Source
┌──

Thoughts on a new instruction 
Author Message
 Thoughts on a new instruction

Having done a lot of assembler coding (for code that gets installed
in and runs as part of the VM operating system), I was struck bythe
clumsiness of the CS instruction -- required in a little loop that
takes about four instructions,ending in a test and a conditional
branch, if you need to update (or reliably increment or decrement)
a memory location without fear that another processor might be
doing the same thing.  In 370, of course, to increment a word
(or whatever) of storage, you have to load the old value into a
register, increment the register, then store the value back.  This
is where the potential conflict comes in -- another processor
(or process) might be doing the same thing, and one update might
get lost.

└──

Tasks to complete
A: In the post about a new instruction, roughly how many instructions does the loop required around the CS instruction take?
B: Retype everything in the post from "Having done a" down to "increment or decrement)".

[Entries on target coordinates]
┌──

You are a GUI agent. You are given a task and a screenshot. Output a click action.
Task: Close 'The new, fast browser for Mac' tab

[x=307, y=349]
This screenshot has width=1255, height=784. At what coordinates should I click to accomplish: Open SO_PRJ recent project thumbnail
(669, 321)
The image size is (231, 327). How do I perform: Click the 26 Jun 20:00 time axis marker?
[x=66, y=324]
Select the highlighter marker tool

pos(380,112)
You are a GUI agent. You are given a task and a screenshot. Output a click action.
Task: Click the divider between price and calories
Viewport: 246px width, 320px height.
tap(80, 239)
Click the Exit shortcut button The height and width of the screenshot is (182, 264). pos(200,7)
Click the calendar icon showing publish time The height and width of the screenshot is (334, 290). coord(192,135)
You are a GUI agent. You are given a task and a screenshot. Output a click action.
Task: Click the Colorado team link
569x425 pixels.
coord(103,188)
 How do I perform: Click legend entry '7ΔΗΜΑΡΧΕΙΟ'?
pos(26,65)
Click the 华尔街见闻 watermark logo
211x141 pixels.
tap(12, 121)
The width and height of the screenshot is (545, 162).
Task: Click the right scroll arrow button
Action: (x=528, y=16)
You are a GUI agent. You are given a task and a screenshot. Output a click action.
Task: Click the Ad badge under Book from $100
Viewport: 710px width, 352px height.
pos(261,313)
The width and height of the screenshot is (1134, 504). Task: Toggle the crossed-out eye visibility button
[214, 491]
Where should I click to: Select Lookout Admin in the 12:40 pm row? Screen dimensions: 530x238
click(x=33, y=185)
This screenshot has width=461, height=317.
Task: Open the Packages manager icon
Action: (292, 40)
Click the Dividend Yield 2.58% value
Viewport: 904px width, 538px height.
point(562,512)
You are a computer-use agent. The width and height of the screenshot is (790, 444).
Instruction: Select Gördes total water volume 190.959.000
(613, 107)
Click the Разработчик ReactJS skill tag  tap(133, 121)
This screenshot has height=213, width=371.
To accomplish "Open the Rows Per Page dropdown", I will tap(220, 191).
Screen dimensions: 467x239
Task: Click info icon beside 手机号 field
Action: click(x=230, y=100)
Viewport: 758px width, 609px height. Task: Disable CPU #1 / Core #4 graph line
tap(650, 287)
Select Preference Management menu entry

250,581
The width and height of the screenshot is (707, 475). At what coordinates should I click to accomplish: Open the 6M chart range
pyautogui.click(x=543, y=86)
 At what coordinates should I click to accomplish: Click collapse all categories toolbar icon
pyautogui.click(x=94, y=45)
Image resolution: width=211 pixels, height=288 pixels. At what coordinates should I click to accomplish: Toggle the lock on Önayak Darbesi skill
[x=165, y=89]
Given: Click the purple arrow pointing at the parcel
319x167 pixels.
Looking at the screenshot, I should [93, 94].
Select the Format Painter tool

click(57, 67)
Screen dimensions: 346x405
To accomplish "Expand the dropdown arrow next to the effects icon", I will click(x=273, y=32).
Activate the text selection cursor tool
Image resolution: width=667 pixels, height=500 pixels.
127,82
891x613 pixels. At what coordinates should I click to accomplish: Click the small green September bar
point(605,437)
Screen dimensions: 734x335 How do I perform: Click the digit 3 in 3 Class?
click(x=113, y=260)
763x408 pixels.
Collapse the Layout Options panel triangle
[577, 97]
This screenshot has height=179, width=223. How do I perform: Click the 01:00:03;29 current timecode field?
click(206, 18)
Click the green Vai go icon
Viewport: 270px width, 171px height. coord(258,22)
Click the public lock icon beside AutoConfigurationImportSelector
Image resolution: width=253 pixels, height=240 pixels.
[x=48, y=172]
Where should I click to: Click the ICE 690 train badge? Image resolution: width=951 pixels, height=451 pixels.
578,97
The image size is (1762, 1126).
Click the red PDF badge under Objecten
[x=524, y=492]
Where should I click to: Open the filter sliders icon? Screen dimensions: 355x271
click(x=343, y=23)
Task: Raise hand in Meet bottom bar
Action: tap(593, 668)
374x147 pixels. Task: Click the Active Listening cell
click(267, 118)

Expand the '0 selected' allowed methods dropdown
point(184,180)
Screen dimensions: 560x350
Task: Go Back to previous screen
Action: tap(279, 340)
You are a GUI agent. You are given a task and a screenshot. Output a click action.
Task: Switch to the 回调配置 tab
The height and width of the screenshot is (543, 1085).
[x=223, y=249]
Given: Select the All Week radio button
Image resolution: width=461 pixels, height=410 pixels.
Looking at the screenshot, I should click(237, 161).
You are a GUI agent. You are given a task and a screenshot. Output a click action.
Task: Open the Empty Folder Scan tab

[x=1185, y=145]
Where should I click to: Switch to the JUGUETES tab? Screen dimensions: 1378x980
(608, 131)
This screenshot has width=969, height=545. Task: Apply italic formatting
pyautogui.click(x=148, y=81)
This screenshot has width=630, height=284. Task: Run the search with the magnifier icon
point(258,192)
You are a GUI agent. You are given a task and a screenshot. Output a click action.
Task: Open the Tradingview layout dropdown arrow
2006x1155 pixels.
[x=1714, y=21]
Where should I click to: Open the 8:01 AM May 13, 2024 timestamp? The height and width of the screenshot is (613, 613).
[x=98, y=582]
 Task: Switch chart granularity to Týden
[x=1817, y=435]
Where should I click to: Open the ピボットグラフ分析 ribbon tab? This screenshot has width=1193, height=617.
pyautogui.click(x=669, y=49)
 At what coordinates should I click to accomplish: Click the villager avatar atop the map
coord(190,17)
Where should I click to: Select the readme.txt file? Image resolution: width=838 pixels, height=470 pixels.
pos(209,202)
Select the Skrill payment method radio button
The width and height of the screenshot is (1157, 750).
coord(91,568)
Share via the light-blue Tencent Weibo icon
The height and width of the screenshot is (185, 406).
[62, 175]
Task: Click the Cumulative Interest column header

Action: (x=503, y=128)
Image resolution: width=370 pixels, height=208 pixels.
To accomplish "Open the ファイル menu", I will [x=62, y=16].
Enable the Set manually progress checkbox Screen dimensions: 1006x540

└──

Results in order
A: About four instructions, ending in a test and a conditional branch.

B:
Having done a lot of assembler coding (for code that gets installed
in and runs as part of the VM operating system), I was struck bythe
clumsiness of the CS instruction -- required in a little loop that
takes about four instructions,ending in a test and a conditional
branch, if you need to update (or reliably increment or decrement)